[Records from a data collection]
*-*-*

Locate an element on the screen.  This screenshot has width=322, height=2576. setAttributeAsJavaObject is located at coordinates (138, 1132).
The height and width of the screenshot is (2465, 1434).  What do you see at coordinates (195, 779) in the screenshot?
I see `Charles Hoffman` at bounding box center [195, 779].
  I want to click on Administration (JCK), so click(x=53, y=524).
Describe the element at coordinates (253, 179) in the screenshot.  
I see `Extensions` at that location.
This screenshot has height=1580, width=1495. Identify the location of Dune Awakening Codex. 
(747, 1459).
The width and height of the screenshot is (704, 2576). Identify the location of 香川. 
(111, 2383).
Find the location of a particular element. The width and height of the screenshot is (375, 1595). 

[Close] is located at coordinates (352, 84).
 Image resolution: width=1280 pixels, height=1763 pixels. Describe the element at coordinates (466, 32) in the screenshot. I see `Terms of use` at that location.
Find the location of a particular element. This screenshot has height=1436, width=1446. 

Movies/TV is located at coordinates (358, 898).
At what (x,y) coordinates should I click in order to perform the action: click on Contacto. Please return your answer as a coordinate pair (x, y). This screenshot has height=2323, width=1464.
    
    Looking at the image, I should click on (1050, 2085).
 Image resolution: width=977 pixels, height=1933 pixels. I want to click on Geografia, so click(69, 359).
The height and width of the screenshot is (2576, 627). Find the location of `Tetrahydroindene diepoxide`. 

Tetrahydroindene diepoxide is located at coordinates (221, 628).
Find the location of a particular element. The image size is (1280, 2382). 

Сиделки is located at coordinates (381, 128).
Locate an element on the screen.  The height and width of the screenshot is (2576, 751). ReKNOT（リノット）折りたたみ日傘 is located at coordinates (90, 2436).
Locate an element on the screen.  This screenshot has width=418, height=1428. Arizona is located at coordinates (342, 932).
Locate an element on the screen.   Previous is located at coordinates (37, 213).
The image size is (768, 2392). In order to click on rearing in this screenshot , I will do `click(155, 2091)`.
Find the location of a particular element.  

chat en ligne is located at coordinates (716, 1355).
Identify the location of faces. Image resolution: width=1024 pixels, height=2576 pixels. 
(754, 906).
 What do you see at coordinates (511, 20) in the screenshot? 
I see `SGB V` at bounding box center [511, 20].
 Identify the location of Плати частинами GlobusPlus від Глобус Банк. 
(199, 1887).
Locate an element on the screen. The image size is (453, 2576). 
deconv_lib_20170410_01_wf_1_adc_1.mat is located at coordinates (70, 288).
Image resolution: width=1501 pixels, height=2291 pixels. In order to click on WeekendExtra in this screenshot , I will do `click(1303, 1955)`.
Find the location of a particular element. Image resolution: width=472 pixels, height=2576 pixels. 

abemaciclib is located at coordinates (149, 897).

*-*-*

▶ **Exercise description**
Report every line of the records that contains the word "Find". Case matters.

▶ **Result of the exercise**
Find the location of a particular element. The width and height of the screenshot is (375, 1595). 
Find the location of a particular element. This screenshot has height=1436, width=1446. 
The height and width of the screenshot is (2576, 627). Find the location of `Tetrahydroindene diepoxide`. 
Find the location of a particular element. The image size is (1280, 2382). 
Find the location of a particular element.  
Find the location of a particular element. Image resolution: width=472 pixels, height=2576 pixels. 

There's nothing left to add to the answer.